=== Selected passage ===
:::::

This is followed by a fragment of a document about the remains of a pillar honoring the Roman god Nodens. The inscription on the column reads “To the great god Nodens (the god of the Great Deep or Abyss), Flavius Senilis has erected this pillar on account of the marriage which he saw beneath the shade.” The document says that historians are puzzled as to what the inscription refers to. The novella ends with a fragment of a letter from Dr. Raymond to Clarke, which reveals that Helen was the child of Mary, who died shortly after her daughter’s birth. In the letter, Raymond informs Clarke that Mary became pregnant after his experiment caused her to see the god Pan, implying that Pan fathered Helen. 4
Notes & Quotes
- Denisoff notes that Machen’s The Great God Pan as well as his other fiction contain depictions of London that fit within the urban gothic, as well as other genres which Machen’s work overlaps. In this instance, London is used “as a metaphor for the convolutions of the human mind both maniac and depressing” (20). This also fits with the general narrative structure of the novel, which refuses any one narrator or perspective, jumps across time, and is purposefully convoluted. Denissoff ascribes narrative liveliness to Decadence (which challenged dead conceptions of literature). The Great God Pan certainly fits this aspect of the definition, as it is just as maniac and convoluted as Machen’s London. I think this is a really great aspect of Machen’s work to compare with Louis Stevenson’s London in Dr. Jekyll and Mr. Hyde, which was also distressingly confusing and is considered a Decadent work, with a non-decadent work like Sir Conan Doyle’s The Sign of the Four, which refuses to allow London to become confusing and maniac as Sherlock Holmes navigates and labels the urban streets successfully even when blindfolded. Below are two major passages from The Great God Pan that describe London:
Austin put down the paper in mute horror. “I shall leave London to-morrow.” He said, “it is a city of nightmares.” (36)”…it is an old story, an old mystery played in our day, and in dim London streets instead of amidst the vineyards and the olive gardens…” (42-3)
The Great God Pan also contains reference to the “sordid murders of Whitechapel,” or the Jack the Ripper murders, a major true rendition of the urban gothic crime narrative. However, Machen’s narrator is clear to highlight the ways in which his narrative reverses the story of Jack the Ripper- the victims here are all wealthy males rather than poor women, the murders here occur in the fashionable east end, rather than the West, and all of the male victims were “of good positioned ample means…to all appearances in love with the world” (33).
- There is definitely some role that class plays in this novel. Not only do the attacks of suicidal mania focus solely on rich males, but in the opening chapter, Dr. Raymond explains his choice of experimental subject in Emily through the power he has over her: “…As you know, I rescued Mary from the gutter, and from almost certain starvation, when she was a child; I think her life is mine, to use as I see fit…” (4).
- Machen is complex in his stance on the new women issue. Although the women in this novel are either silent, evil, or both (Helen doesn’t speak once in the entire novel), Denisoff lists the ways that Machen links Helen to his own life and biography and how his two marriages were to women who challenged traditional gender norms and behaviors.

:::::

=== Input data ===

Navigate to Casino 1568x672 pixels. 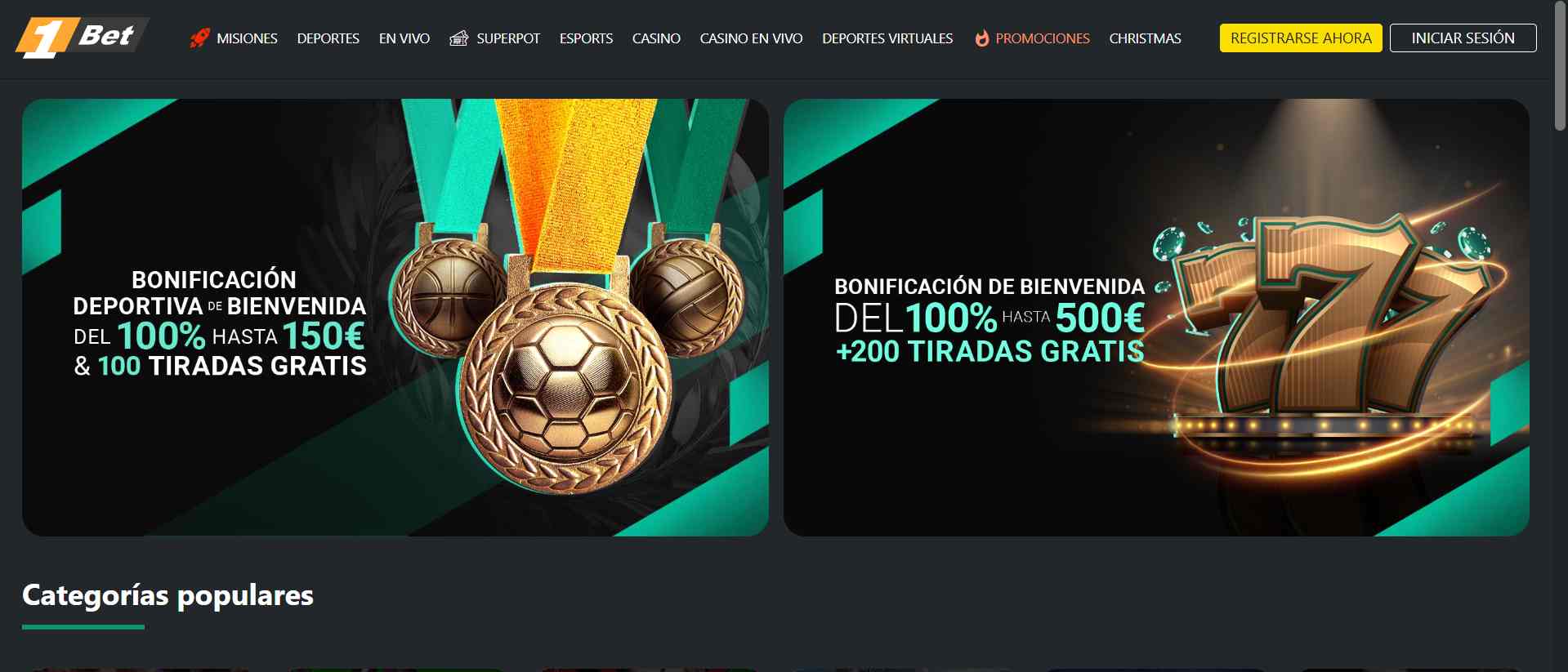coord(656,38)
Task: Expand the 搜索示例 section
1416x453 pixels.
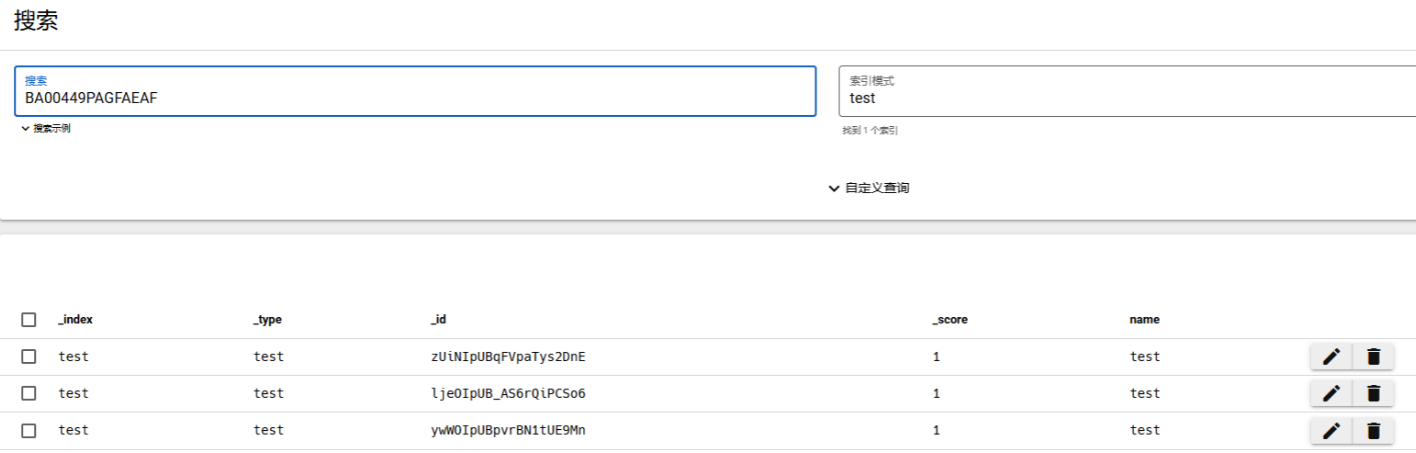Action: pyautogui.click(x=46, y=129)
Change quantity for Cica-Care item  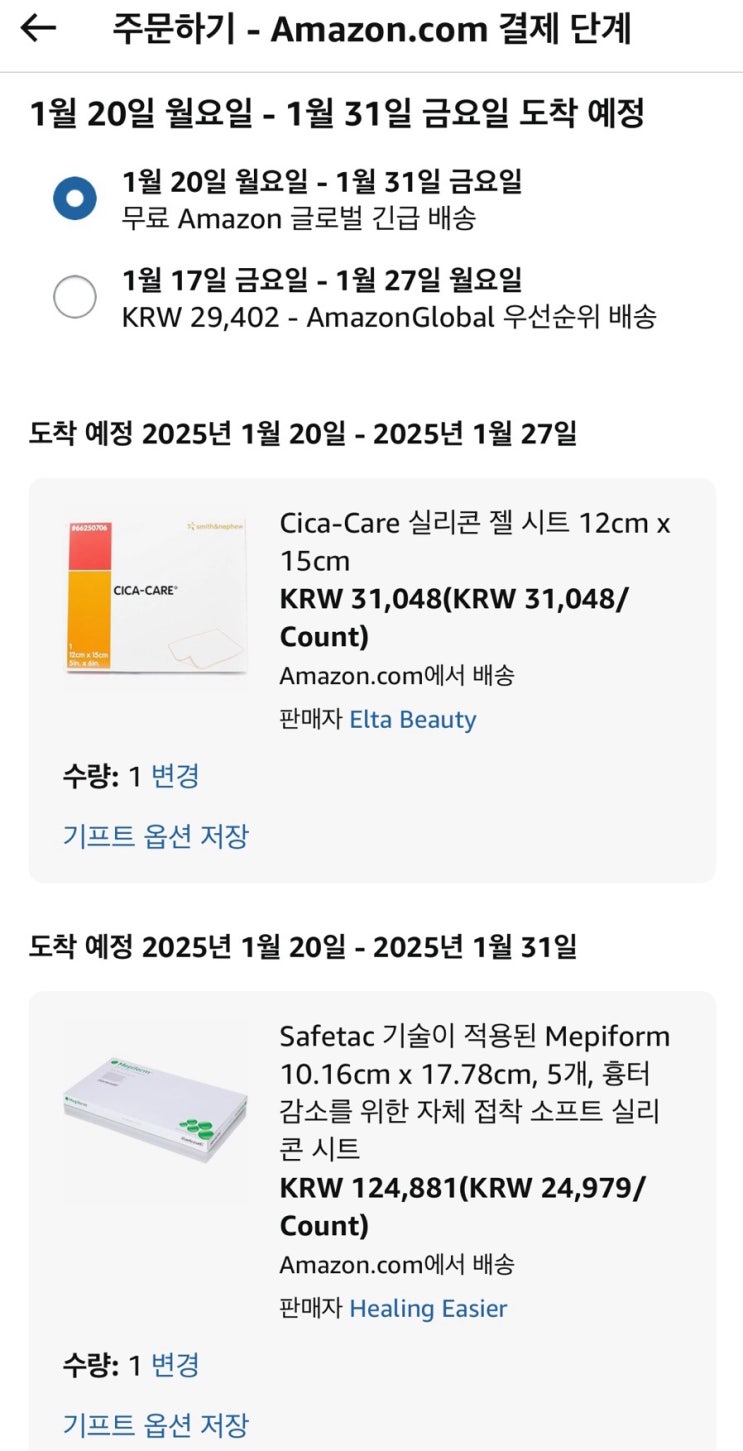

:::::

Return the passage of the notes on The Great God Pan starting at "- There is definitely" and ending at "norms and behaviors.", copied word for word.

- There is definitely some role that class plays in this novel. Not only do the attacks of suicidal mania focus solely on rich males, but in the opening chapter, Dr. Raymond explains his choice of experimental subject in Emily through the power he has over her: “…As you know, I rescued Mary from the gutter, and from almost certain starvation, when she was a child; I think her life is mine, to use as I see fit…” (4).
- Machen is complex in his stance on the new women issue. Although the women in this novel are either silent, evil, or both (Helen doesn’t speak once in the entire novel), Denisoff lists the ways that Machen links Helen to his own life and biography and how his two marriages were to women who challenged traditional gender norms and behaviors.